• What needs to be done
Lines before the one containing "Select the Mediterranean" are left out; that line and every line after it, through the end of the records, are to be reproduced exactly.

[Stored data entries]
*-*-*
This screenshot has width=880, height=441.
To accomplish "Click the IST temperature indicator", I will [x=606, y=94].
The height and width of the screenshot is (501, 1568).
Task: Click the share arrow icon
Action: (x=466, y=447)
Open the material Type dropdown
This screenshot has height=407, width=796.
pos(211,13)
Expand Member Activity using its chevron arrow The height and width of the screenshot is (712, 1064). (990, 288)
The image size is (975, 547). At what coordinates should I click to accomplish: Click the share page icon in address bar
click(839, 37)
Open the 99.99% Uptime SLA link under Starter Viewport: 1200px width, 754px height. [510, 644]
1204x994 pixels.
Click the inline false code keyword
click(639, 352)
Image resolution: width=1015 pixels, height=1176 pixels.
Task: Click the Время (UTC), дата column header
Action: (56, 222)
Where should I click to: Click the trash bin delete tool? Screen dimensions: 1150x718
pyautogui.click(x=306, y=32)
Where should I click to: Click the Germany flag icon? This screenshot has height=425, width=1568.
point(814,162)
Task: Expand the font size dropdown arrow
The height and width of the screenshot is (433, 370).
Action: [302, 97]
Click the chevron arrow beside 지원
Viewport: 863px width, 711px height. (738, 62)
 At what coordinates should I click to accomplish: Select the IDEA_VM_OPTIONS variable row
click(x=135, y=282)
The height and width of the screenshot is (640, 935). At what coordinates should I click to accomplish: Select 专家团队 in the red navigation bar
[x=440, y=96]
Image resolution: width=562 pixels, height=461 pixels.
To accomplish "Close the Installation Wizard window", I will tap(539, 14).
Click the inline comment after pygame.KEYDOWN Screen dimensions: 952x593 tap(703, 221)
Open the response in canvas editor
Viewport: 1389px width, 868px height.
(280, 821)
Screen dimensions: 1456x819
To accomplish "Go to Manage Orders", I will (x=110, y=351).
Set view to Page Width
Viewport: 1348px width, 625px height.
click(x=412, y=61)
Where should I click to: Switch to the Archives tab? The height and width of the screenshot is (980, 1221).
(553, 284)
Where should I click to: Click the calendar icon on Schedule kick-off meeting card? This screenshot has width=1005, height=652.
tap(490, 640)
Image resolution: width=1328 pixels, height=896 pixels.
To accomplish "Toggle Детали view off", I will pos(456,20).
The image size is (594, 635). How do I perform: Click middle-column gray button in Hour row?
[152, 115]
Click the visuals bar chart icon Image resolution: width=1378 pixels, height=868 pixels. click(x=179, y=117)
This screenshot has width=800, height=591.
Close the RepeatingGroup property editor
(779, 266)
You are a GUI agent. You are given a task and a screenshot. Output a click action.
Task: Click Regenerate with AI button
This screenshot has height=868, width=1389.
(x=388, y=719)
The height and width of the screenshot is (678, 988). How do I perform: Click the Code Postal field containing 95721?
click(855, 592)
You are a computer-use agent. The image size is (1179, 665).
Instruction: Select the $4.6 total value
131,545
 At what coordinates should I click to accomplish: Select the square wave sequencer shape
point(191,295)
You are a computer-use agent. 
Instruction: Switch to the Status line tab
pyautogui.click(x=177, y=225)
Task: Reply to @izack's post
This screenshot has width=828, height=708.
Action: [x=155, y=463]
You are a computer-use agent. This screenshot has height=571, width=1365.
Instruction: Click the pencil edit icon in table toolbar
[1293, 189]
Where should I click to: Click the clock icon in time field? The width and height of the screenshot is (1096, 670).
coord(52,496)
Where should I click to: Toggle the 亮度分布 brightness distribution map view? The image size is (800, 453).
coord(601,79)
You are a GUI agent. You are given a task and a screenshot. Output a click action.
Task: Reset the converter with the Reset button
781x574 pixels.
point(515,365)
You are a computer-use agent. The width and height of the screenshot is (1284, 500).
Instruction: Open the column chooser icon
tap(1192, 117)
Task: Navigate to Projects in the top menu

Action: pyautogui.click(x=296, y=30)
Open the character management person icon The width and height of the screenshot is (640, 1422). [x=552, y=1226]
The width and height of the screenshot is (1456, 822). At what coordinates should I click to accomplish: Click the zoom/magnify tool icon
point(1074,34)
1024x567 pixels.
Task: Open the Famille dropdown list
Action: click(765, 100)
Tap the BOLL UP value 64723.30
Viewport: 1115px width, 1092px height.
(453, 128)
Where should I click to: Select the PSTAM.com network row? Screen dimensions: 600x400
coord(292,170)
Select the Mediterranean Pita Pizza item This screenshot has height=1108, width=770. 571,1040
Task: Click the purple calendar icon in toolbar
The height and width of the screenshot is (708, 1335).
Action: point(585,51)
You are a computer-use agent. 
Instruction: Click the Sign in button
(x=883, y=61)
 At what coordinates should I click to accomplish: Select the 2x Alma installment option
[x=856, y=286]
*-*-*
• Answer section
Select the Mediterranean Pita Pizza item This screenshot has height=1108, width=770. 571,1040
Task: Click the purple calendar icon in toolbar
The height and width of the screenshot is (708, 1335).
Action: point(585,51)
You are a computer-use agent. 
Instruction: Click the Sign in button
(x=883, y=61)
 At what coordinates should I click to accomplish: Select the 2x Alma installment option
[x=856, y=286]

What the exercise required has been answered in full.